A Survey on 3D Human Pose Estimation of Deep Learning

WANG Shichen, HUANG Kai, CHEN Zhigang, ZHANG Wendong   

  1. 1.School of Software, Xinjiang University, Urumqi 830046, China
    2.School of Computer Science and Engineering, Central South University, Changsha 410083, China

摘要: 三维人体姿态估计的目的是预测出人体关节点的三维坐标位置和角度等信息,构建人体表示(如人体骨骼),以便进一步分析人体姿态。近年来,随着人工智能和5G技术的发展,三维姿态以其丰富的信息和更加直观的表达方式也受到了广泛的关注,并且在运动分析、虚拟现实、医疗辅助、电影制作等方面有了大量的应用。随着深度学习方法的不断推进,越来越多的基于深度学习的高性能三维人体姿态估计方法被提出。然而由于图片的人体遮挡、训练规模需求较大等原因,三维人体姿态估计仍然存在挑战。我们的研究目的是通过对近年以来的多篇研究论文进行回顾,分析和比较这些方法的推理过程和核心要素,全面阐述近年来基于深度学习的三维姿态估计方法。此外,本文还介绍了相关数据集和评价指标,在Human3.6m数据集中对部分模型进行实验数据比对,分析对比实验结果。最后,根据本次调查的结果,讨论目前三维人体姿态估计所面临的挑战,对三维人体姿态估计的未来发展做出了展望。

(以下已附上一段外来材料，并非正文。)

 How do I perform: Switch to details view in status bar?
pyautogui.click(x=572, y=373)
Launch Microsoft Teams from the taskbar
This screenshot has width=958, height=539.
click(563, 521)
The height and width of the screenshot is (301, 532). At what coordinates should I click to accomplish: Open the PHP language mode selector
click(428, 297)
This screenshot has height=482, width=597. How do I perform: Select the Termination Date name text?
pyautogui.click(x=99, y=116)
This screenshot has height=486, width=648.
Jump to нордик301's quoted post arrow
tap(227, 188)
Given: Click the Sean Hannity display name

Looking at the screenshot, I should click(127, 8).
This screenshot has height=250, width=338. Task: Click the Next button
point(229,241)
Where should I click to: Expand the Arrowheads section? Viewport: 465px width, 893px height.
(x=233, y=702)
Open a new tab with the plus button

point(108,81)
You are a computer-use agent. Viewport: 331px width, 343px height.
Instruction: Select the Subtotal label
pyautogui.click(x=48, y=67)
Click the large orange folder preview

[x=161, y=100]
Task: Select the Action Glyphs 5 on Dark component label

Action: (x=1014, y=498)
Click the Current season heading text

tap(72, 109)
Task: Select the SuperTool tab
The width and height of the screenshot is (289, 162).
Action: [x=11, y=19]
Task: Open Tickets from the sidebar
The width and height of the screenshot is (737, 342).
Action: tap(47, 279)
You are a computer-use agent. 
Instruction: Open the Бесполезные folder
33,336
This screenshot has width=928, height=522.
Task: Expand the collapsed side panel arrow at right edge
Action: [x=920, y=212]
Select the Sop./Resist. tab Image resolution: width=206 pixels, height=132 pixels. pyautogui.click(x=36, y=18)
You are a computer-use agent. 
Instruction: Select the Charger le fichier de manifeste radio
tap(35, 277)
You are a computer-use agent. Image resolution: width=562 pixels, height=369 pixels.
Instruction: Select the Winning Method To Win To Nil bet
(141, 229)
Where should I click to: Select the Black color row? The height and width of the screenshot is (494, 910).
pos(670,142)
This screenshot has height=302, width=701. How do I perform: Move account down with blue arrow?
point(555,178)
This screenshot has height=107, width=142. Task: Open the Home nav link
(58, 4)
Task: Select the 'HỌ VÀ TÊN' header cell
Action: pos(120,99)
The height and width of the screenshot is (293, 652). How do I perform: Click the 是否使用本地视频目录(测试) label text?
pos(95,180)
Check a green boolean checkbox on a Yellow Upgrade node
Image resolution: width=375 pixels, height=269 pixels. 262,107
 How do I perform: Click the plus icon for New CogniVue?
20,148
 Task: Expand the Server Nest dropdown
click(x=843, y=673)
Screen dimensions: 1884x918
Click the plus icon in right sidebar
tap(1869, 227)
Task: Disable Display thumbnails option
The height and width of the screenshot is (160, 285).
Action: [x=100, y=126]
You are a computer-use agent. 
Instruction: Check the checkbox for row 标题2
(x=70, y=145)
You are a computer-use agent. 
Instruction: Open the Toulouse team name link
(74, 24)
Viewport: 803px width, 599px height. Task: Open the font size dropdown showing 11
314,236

关键词: 三维人体姿态估计, 深度学习, 神经网络, 关键点检测

Abstract: The purpose of the three-dimensional human pose estimation is to locate the key points of the human body according to the input data such as RGB images and RGB-D images, and construct a human body representation (such as human bones) in order to further analyze the human posture. In recent years, three-dimensional pose estimation has received more and more attention and has been widely used in motion analysis, virtual reality, medical assistance, film production, and so on. With the continuous advancement of deep learning methods, more and more high-performance three-dimensional human pose estimation methods based on deep learning have been proposed. However, due to the human body obstruction of the picture and the large demand for training scale, the three-dimensional human posture estimation is still challenging. The research purpose of this paper is to comprehensively expound the three-dimensional pose estimation method based on deep learning in recent years by reviewing a number of research papers since 2017, analyzing and comparing the reasoning process and core elements of these methods. In addition, this paper also introduces the relevant data sets and evaluation indicators, compares the experimental data of some models in the Human3.6m dataset, and analyzes and compares the experimental results. Finally, based on the results of this survey, the current challenges of three-dimensional human pose estimation are discussed, and the future development of three-dimensional human pose estimation is proposed.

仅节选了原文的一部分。